5. Check the LCD display to determine if you need to re-shoot the picture

If the pic is dark/light you have two options. Increade the f-stop/shorten the shutter speed or use the light source for lees/more time during the exposure. If background or ambient light source is a problem you can only reset the f/stop and or shutter speed to correct.

Also sometimes dark shots can be corrected with your image editing software. Keep in mind though this only works one way. Dark images can usually be "lightened up" to correct an under exposed condition, while overexposed shots will normally look terrible if they are darkened in the editing suite. This is due to the fact that once the highlights are overexposed (or "blown out") the detail is lost forever while you can normally resurect it from dark shadows.

Here is an example of a basic test shot







The streaks on the ground and flowers were created using a 20second shutter time at f/5.6. As soon as the shutter clicked open I turned on the light and just started painting with it taking care to shut it off as I moved from one area to the next. However this particular light (a 500,000 candlewatt power handheld spotlight) was slow to completely shut off, thus creating the orageish red streaks about mid frame. This side effect would be lessened with a less powerful light source.

After some more experiments I managed to capture this cool shot of a bird bath later in the night. The levels were slightly adjusted in photoshop7 after the fact but not by much.






Hope it's not too confusing! I'll be here to answer questions if you have any. Now grab some flashlights and get out there in the dark! Let's see how well your flashlight works as a paintbrush! Make Picasso proud!


----------



## malachite (Jul 6, 2004)

If you really get into this stuff like I am right now, look to the gurus as well. Troy Paiva: Lost America gives some excellent _how-to_ advice as well. Larrie Thomson @ Night Photographer dot com has some awsome work as well as the best links page for seeing what people are doing in the dark.
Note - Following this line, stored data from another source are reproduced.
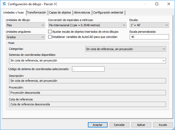
Task: Enable Ajustar escala de objetos insertados checkbox
Action: click(x=50, y=32)
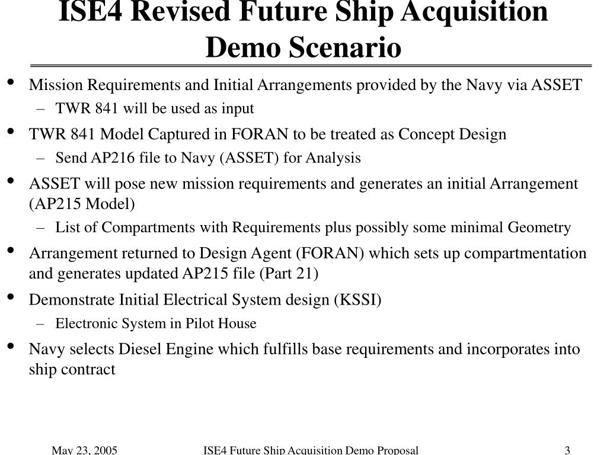The image size is (607, 455).
Task: Select the bullet 'Mission Requirements and Initial Arrangements'
Action: click(190, 85)
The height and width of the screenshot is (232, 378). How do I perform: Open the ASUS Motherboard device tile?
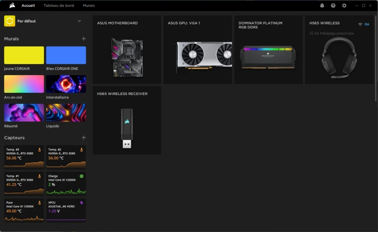(x=127, y=50)
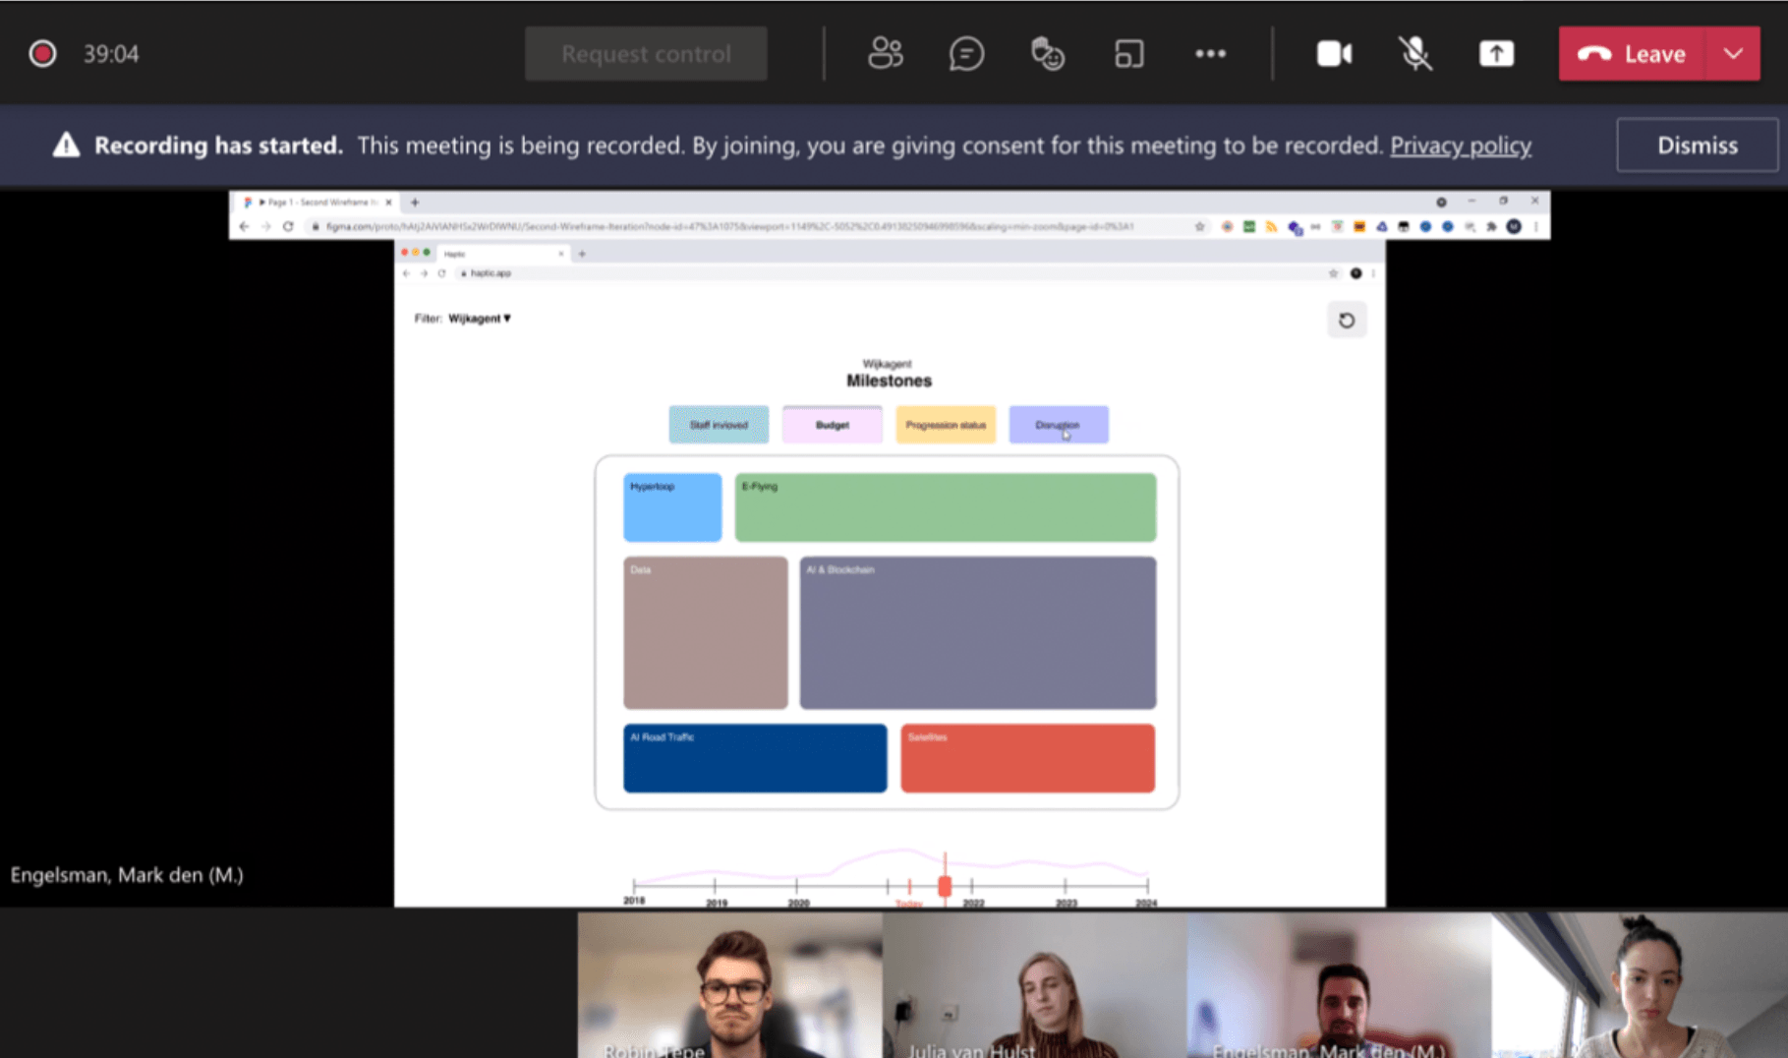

Curious if you are doing any exposures in excess of 2-3 minutes and getting the light aberations typical of extended time exposures with digital. I've only ever heard of it myself and only got to see first hand one image recently where this happened.

Keep it up though and post more. 90% of my night work is only done 5 days around the full moon once a month so getting out is limited. And as I shoot 100ISO film and slower, my exposure times average in the 5-15 minute range. Not exactly burning through film at that rate so image production is a bit slow.


----------



## ZacKrohn (Jul 6, 2004)

I'm kinda not quite clear on what you mean by paint...where is the light source comming from?

-Zac


----------



## drlynn (Jul 6, 2004)

The light source is a handheld flashlight.  Or some people use a flash unit that can be popped manually.

Then you just move the flshlight around just like a paintbrush and "paint" the area with light.  The film picks this light up and "poof" exposure.


----------



## ZacKrohn (Jul 6, 2004)

ahh okey that makes sence  thanks guys.


----------